Re: Why Don't Cocoa's (Un)Archiving Methods return Errors?
Re: Why Don't Cocoa's (Un)Archiving Methods return Errors?
- Subject: Re: Why Don't Cocoa's (Un)Archiving Methods return Errors?
- From: Wade Tregaskis <email@hidden>
- Date: Tue, 02 Aug 2011 09:54:16 -0700
>> That'll need to be updated. If you look at the @autoreleasepool section of the ARC documentation, it specifically states that crossing out of one via an exception will not drain the pool. There doesn't appear to be any way, even through compiler flags, to change this.
>
> If an autorelease pool pop is skipped by an exception, then the autorelease pool will not be drained immediately. However, it will generally be drained later, after the exception is caught and handled and some parent pool itself is drained normally.

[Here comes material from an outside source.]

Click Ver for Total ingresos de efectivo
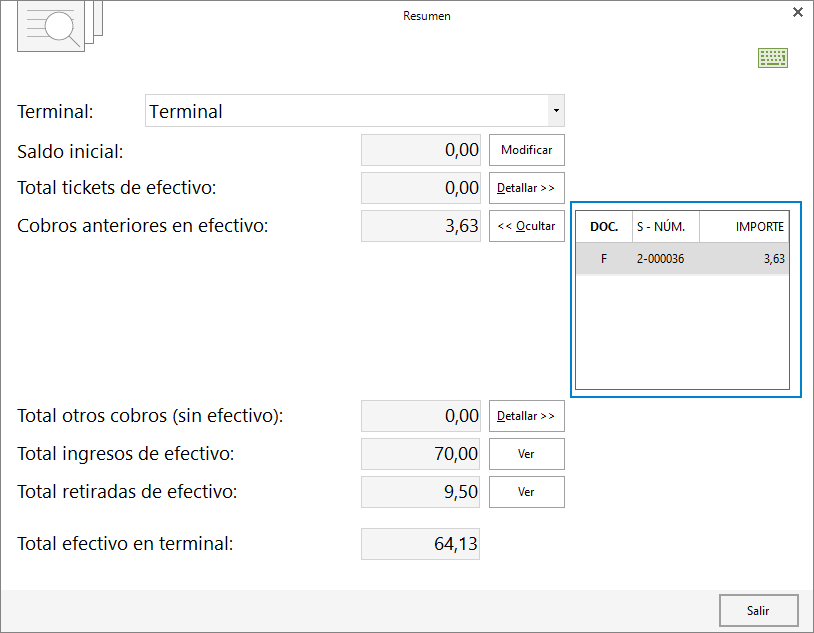This screenshot has width=814, height=633. click(x=526, y=454)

"Generally"? In any case, could you see that the ARC documentation is updated - it says nothing about this; in fact it clearly states the behaviour I noted.

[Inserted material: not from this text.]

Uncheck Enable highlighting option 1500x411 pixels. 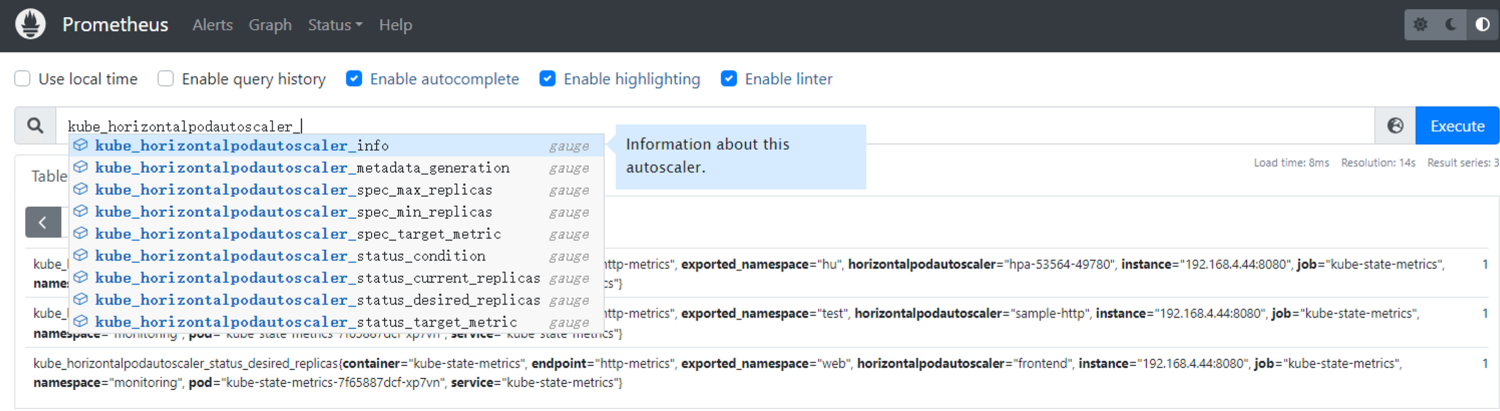click(x=548, y=79)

Also, now that I look at it again closely, the older documentation on autorelease pools and exceptions doesn't make sense.
> If an exception occurs, and the thread suddenly transfers out of the current context, the pool associated with that context is drained. However, if that pool is not the top pool on the thread’s stack, all the pools above the drained pool are also drained (releasing all their objects in the process)
Isn't the autorelease pool "of the current context" by definition the topmost one? If the exception takes you out of several autorelease-pool contexts then of course based on the first sentence you would expect all of them to be drained. Which I gather is the behaviour. So the second sentence (in fact, most of the rest of that paragraph in the docs) is very confusing.
Also, I don't understand the last bit of:
> Neither is it necessary or even desirable for an exception handler to send release to its autorelease pool, unless the handler is re-raising the exception.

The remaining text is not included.